* **Entries for locating text and elements**:
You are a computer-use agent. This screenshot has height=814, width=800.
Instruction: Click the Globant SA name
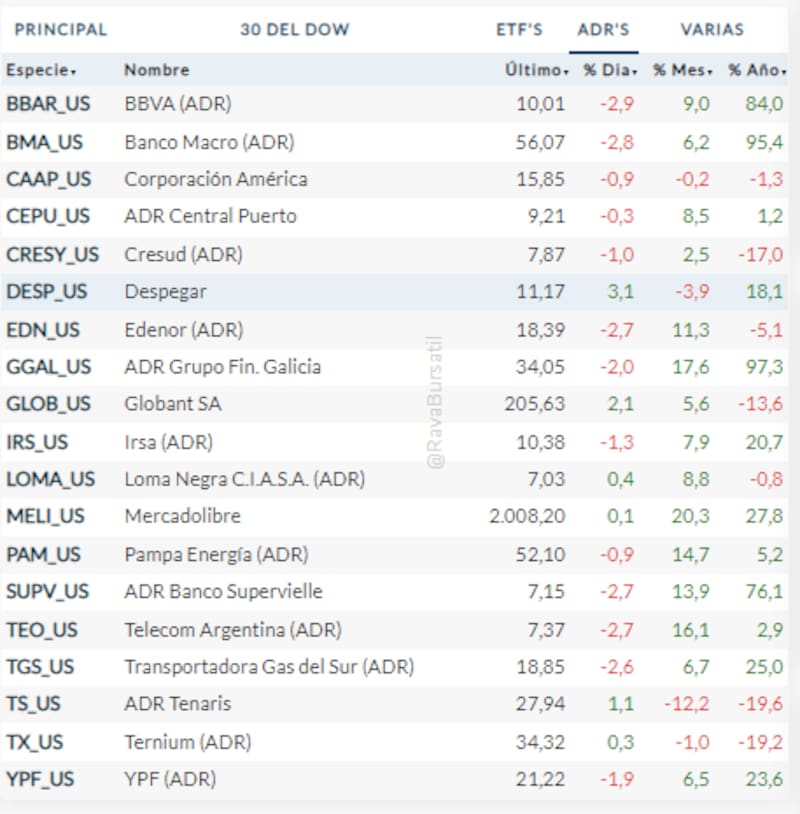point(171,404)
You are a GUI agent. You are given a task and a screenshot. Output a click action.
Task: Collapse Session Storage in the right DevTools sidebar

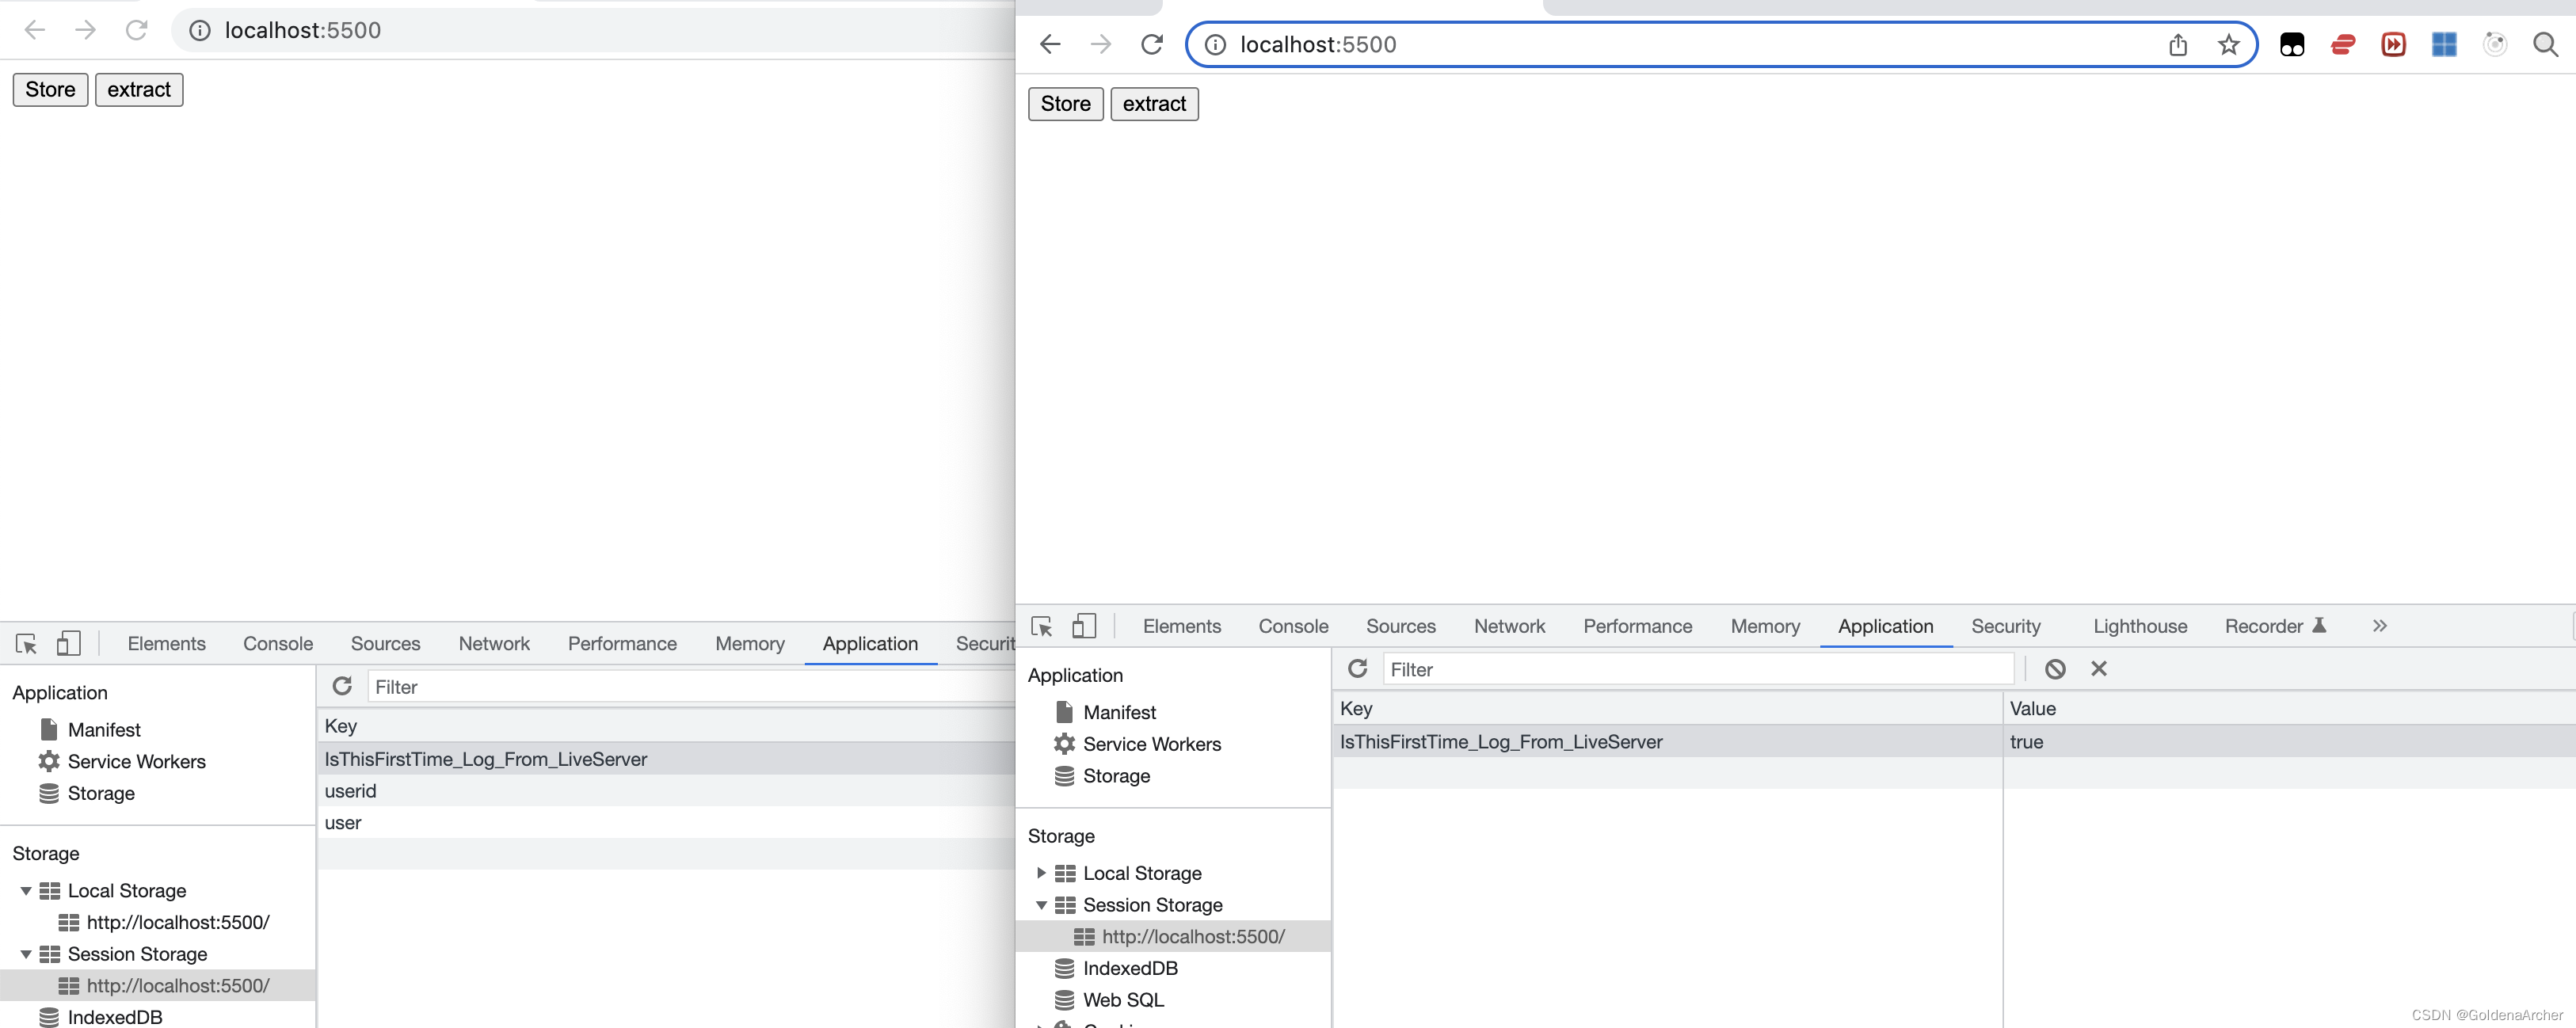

* **DESCRIPTION OF THE TASK**: Return every line of the data above word for word, leaving out the pictures.

* **SOLUTION TO THIS TASK**:
You are a computer-use agent. This screenshot has height=814, width=800.
Instruction: Click the Globant SA name
point(171,404)
You are a GUI agent. You are given a task and a screenshot. Output a click action.
Task: Collapse Session Storage in the right DevTools sidebar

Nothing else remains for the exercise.